E’ stato un blitz durato 48 ore. La Lazio ha incontrato il presidente del Boca Pedro Pompilio. E il numero uno del club ne ha raccontato l’esito: «C’è stata la Lazio, sono arrivati gli inviati del presidente Lotito. Ci hanno parlato e hanno fatto una proposta. Mancano alcune cose. La forma di pagamento proposta dalla Lazio è molto larga e bisogna aggiungere altri soldi per soddisfare le richieste del Boca. Palacio è in vacanza, aspettiamo pure la sua decisione. Quando tornerà analizzeremo di nuovo l’operazione. Se sarà conveniente la faremo». La Lazio ha offerto 15 milioni di euro pagabili in alcuni anni, il Boca ne vorrebbe almeno 17, c’è una differenza di 2 milioni: «Parlando in euro - dice Pompilio - le nostre richieste sono più o meno queste. Palacio ha un contratto sino al 2010 e guadagna cifre molto interessanti se rapportate al mercato locale. Per questo la decisione non dipende solo dalla società». Pompilio ha escluso che la Lazio abbia offerto 18 milioni di dollari (circa 11,5 milioni di euro) come scritto da alcuni quotidiani argentini: «Non è questa la cifra, anche perché non sarebbe sufficiente». L’accordo verbale era stato trovato sulla base di 14 milioni di euro, ma le voci che davano (e danno) il Barcellona interessato a Palacio hanno spinto gli argentini a pretendere di più.
LE PAROLE - Pompilio è rimasto contento: «La proposta della Lazio è una proposta importante.

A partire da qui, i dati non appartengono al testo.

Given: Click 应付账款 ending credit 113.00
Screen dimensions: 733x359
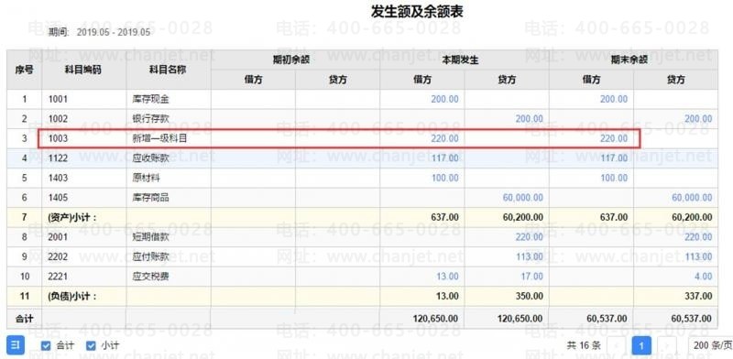Looking at the screenshot, I should pos(698,256).
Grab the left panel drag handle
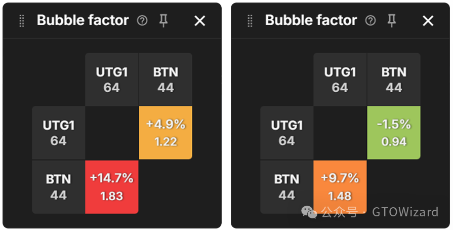Viewport: 453px width, 230px height. click(22, 21)
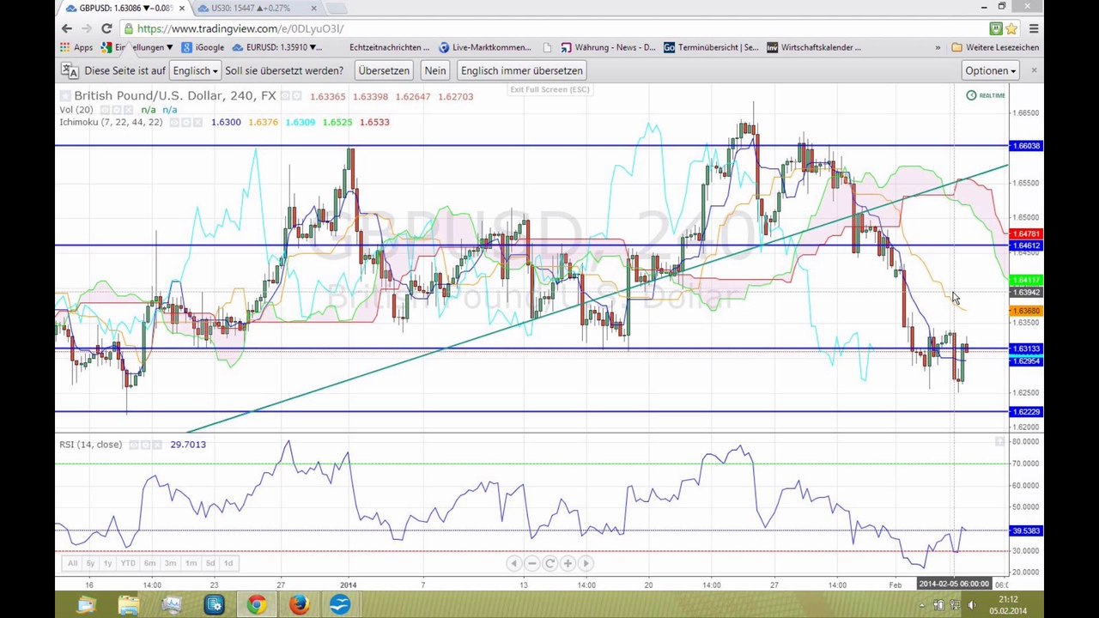
Task: Toggle visibility of the Vol (20) indicator
Action: click(x=106, y=110)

E’ la prima ufficiale che ci è arrivata e bisogna rispettarla. Delle persone sono partite da Roma, si sono prese il disturbo di venire a parlarci e ad incontrare il giocatore: meritano attenzione» . Il colloquio è servito anche per stringere i rapporti già esistenti. Lazio e Boca si conoscono bene ed è per questo che la trattativa tra i due club è destinata ad andare avanti.

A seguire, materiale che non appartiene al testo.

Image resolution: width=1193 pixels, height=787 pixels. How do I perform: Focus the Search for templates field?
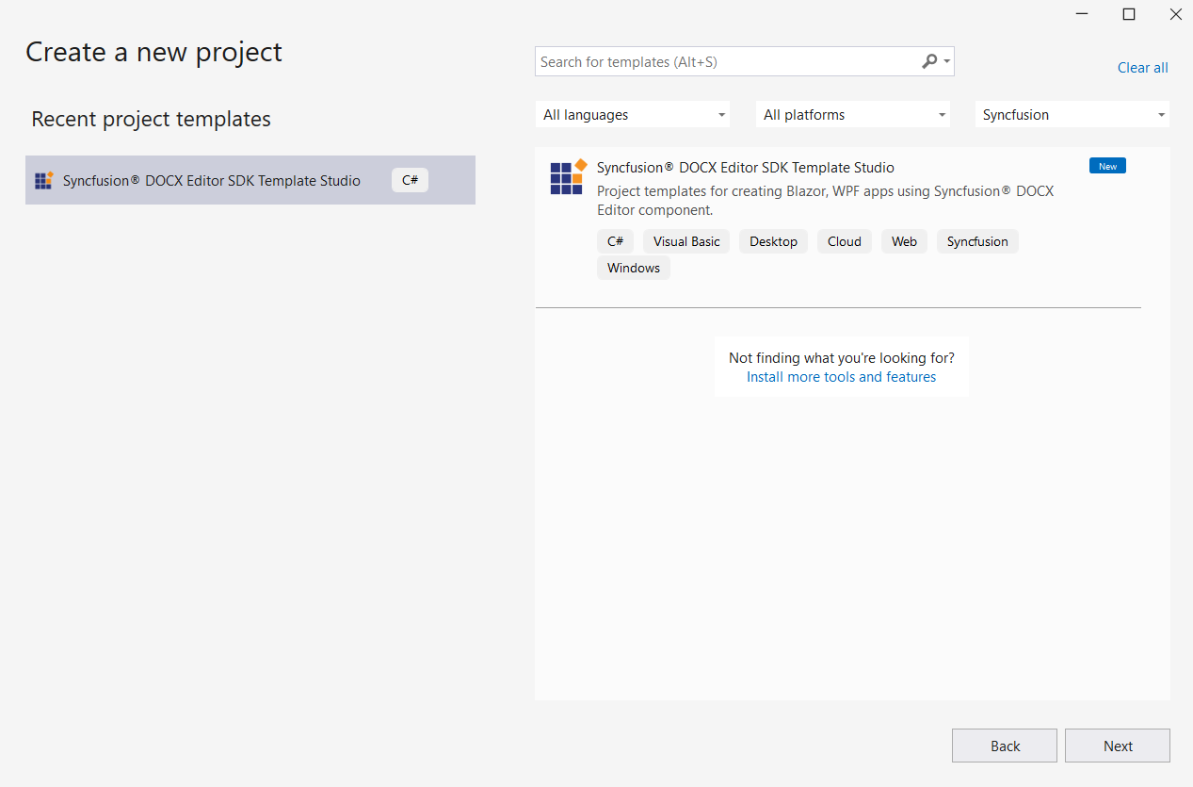725,62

IL FUTURO - Cosa accadrà? Pompilio ha svelato i progetti: «E’ una decisione che non può prendere solo il Boca unilateralmente. Rodrigo tornerà dalle vacanze (il 7 luglio, ndr) e a quel punto ci siederemo nuovamente con lui al tavolo e vedremo se la proposta della Lazio sarà conveniente per il club e per lui. Se non sarà d’accordo, o se non lo saremo noi continueremo così come stiamo». Pompilio non convince con questa dichiarazione, è pretattica la sua. A domanda precisa, se secondo lui la partita giocata da Palacio contro il Tigre domenica sia stata l’ultima del suo gioiello, ha risposto così: «La verità è che ho la stessa sensazione, può essere». Lazio e Boca si risentiranno. E il Barcellona non sembra disposto a sfruttare l’opzione che vanterebbe sul giocatore con scadenza 30 giugno. Il Boca ha bisogno di soldi. Il Boca ha interesse a chiudere. E gli euro della Lazio fanno gola.